--- START ---

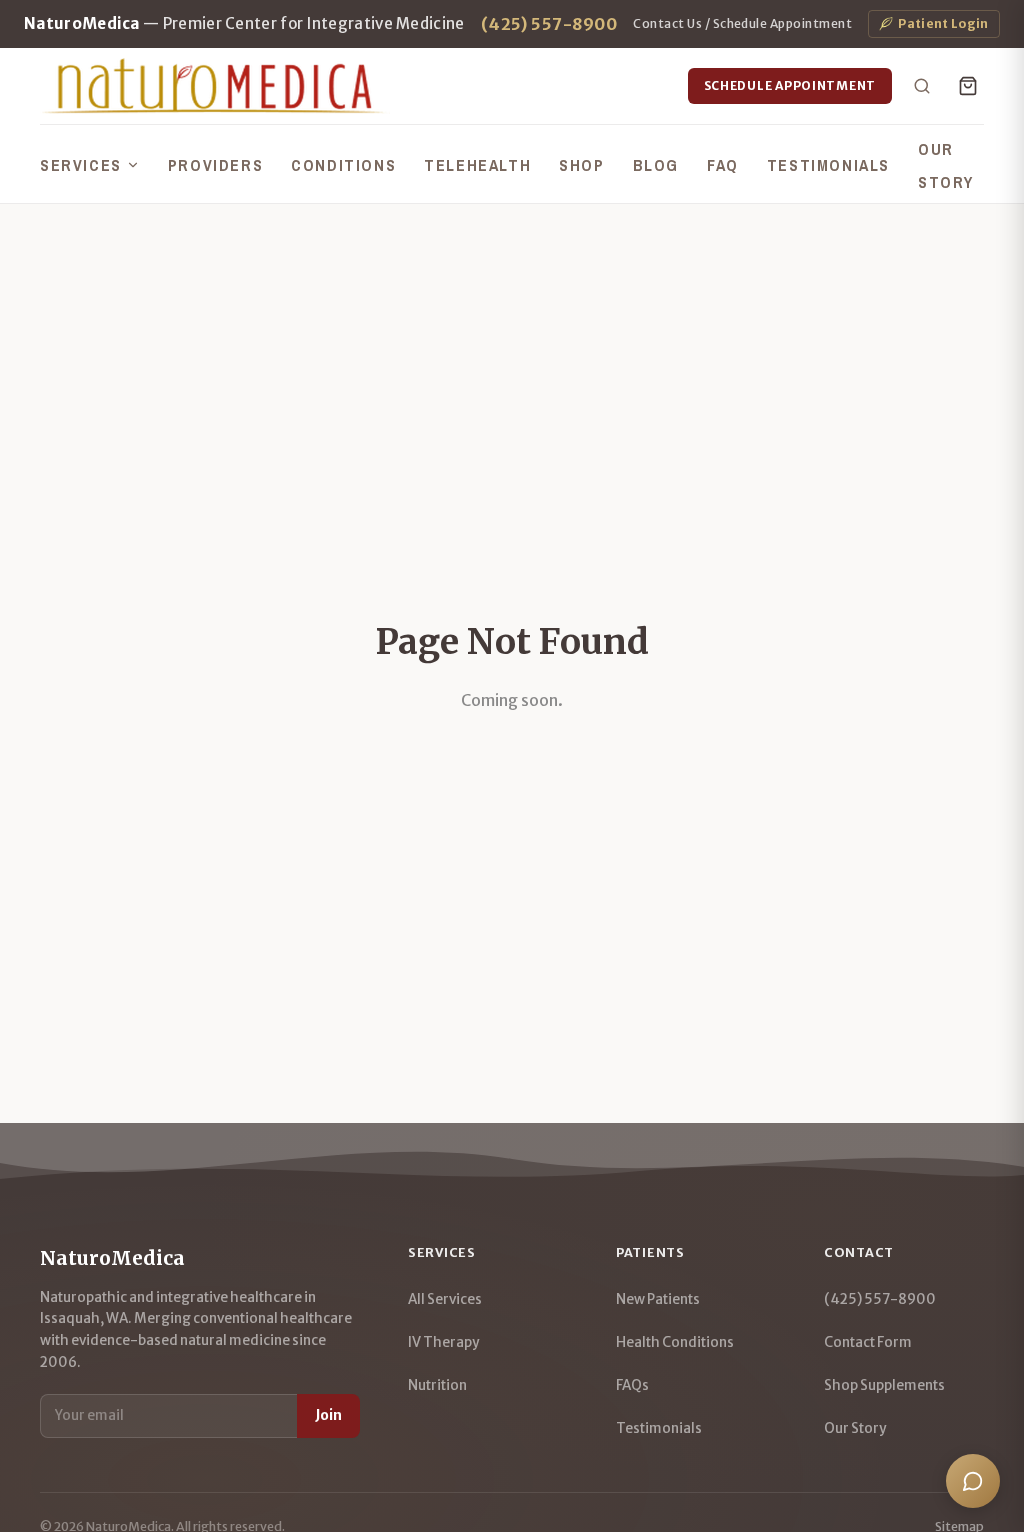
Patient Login (943, 23)
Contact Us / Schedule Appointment (742, 23)
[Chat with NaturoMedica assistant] (973, 1481)
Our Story (855, 1428)
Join (328, 1415)
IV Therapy (443, 1342)
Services (81, 165)
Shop (581, 165)
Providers (215, 165)
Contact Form (868, 1342)
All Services (445, 1299)
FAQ (723, 165)
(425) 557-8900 (549, 24)
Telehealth (477, 165)
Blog (656, 165)
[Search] (922, 86)
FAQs (632, 1385)
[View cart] (968, 86)
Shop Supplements (884, 1385)
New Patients (658, 1299)
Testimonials (828, 165)
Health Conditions (675, 1342)
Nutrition (437, 1385)
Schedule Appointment (790, 85)
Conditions (343, 165)
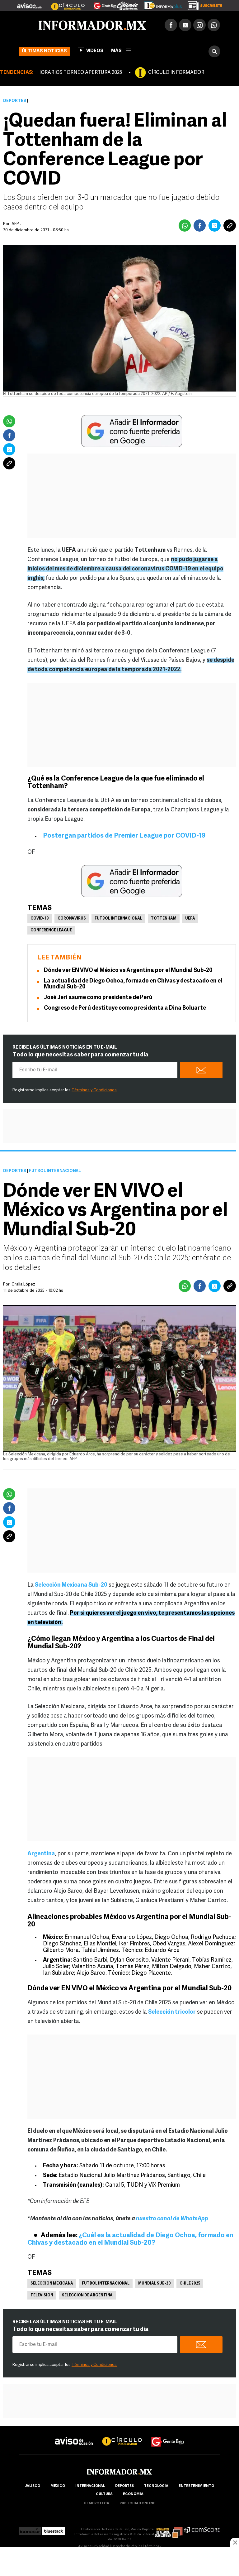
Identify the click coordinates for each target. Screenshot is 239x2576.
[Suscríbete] (203, 4)
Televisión (41, 2295)
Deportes (14, 101)
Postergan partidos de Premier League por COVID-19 (124, 836)
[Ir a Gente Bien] (101, 3)
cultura (104, 2494)
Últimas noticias (44, 51)
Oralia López (23, 1284)
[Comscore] (202, 2529)
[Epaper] (160, 4)
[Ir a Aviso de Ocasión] (74, 2436)
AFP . (16, 224)
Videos (94, 51)
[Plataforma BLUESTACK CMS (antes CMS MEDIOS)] (53, 2529)
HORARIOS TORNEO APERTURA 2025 (79, 72)
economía (133, 2494)
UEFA (190, 918)
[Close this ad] (234, 2542)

--- END ---

◆ Task to carry out:
All lines from the line containing "Services (81, 165)" through the end of the listing above are to be given again exactly; pictures are not part of the copy.

◆ Written reply:
Services (81, 165)
Shop (581, 165)
Providers (215, 165)
Contact Form (868, 1342)
All Services (445, 1299)
FAQ (723, 165)
(425) 557-8900 (549, 24)
Telehealth (477, 165)
Blog (656, 165)
[Search] (922, 86)
FAQs (632, 1385)
[View cart] (968, 86)
Shop Supplements (884, 1385)
New Patients (658, 1299)
Testimonials (828, 165)
Health Conditions (675, 1342)
Nutrition (437, 1385)
Schedule Appointment (790, 85)
Conditions (343, 165)
Identify the click coordinates for each target. Screenshot is 239x2576.
[Suscríbete] (203, 4)
Televisión (41, 2295)
Deportes (14, 101)
Postergan partidos de Premier League por COVID-19 (124, 836)
[Ir a Gente Bien] (101, 3)
cultura (104, 2494)
Últimas noticias (44, 51)
Oralia López (23, 1284)
[Comscore] (202, 2529)
[Epaper] (160, 4)
[Ir a Aviso de Ocasión] (74, 2436)
AFP . (16, 224)
Videos (94, 51)
[Plataforma BLUESTACK CMS (antes CMS MEDIOS)] (53, 2529)
HORARIOS TORNEO APERTURA 2025 (79, 72)
economía (133, 2494)
UEFA (190, 918)
[Close this ad] (234, 2542)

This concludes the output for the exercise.